In particular, the Competition Authority rebuked Google for having failed to ‘have a specific discussion’ with media companies about neighbouring rights while negotiating over the launch of its Google Showcase news service, which launched late last year.
News outlets struggling with dwindling print subscriptions have long seethed at Google’s refusal to give them a cut of the millions of euros it makes from ads displayed alongside news search results.
The search giant counters that it encourages millions of people to click through to media sites, and it has also invested heavily in supporting media groups in other ways, including emergency funding during the Covid-19 crisis.
Google, whose CEO Sundar Pichai earned a £1.4million salary last year plus a £173million stock package, announced in November that it had signed ‘some individual agreements’ on copyright payments with French newspapers and magazines, including top dailies Le Monde and Le Figaro.
It comes as Google and other tech giants faces mounting pressure to pay news providers for their content amid the online shift.

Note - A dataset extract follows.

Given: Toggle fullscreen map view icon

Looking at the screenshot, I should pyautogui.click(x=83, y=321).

In February, Australia and Facebook were engaged in a bitter row which saw the social media company block all news content to Australian users after the government tried to introduce a new law forcing it to pay for content.

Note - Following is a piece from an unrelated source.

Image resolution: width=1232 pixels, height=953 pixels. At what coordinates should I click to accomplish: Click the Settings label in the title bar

Facebook was condemned by politicians and users around the world after it blocked 25million Australians from viewing and sharing news articles on February 18.
France has fined Google £425million for failing to negotiate ‘in good faith’ with media companies over the use of their content under EU copyright rules
The move – which also banned charity, health authority and emergency service pages – came after Australia’s news media bargaining code passed the lower house of Parliament on February 17.
Following talks with Facebook boss Mark Zuckerberg, the government made last-minute changes to the law which convinced him to revoke the ban.
The news code encourages tech giants and news companies to negotiate payments between themselves, and orders Facebook and Google to invest in local digital news.
If negotiations break down, an independent arbitrator can set the price the tech companies must pay to the media companies.
Some hoped the move would signal a sea change in how online platforms work with publishers.
But in the UK in May, Labour peer Lord Dubs stressed during a debate in the House of Lords that social media giants are ‘paying nothing for news content’.
Lord Dubs (pictured) advocated for online platforms to ‘pay news providers for the news’
He added that Google and Facebook took 80 per cent of the £14billion spent on digital advertising in 2019, but national and local newspapers took just 4 per cent.
The 88-year-old said ‘the Australian Government have shown the way to do it; we should do likewise’, following legislation there to make tech firms pay for using news.
Meanwhile Lord Black of Brentwood said that the pandemic has taught people of the need for ‘reliable, verifiable’ news from trusted sources, but warned that the threats against this are becoming ‘existential’ as revenues evaporate.
He noted that more than 260 local newspapers have disappeared since 2005, and that in the last year, there have been more than 2,000 job cuts in media in the UK.
Lord Black added that ‘the situation is grave, particularly for the local and regional press, which are now in real peril.’
Earlier this year, Google agreed a licensing deal with more than 120 UK publications in a first deal of its kind in the UK.
Google News Showcase means publishers will be paid for excerpts of news articles that appear in search results, and users can then be directed to the full story on the publisher’s website.
It was the first time Google started to pay for news content in the UK and is part of the tech giant’s pledge to invest £750million in news worldwide.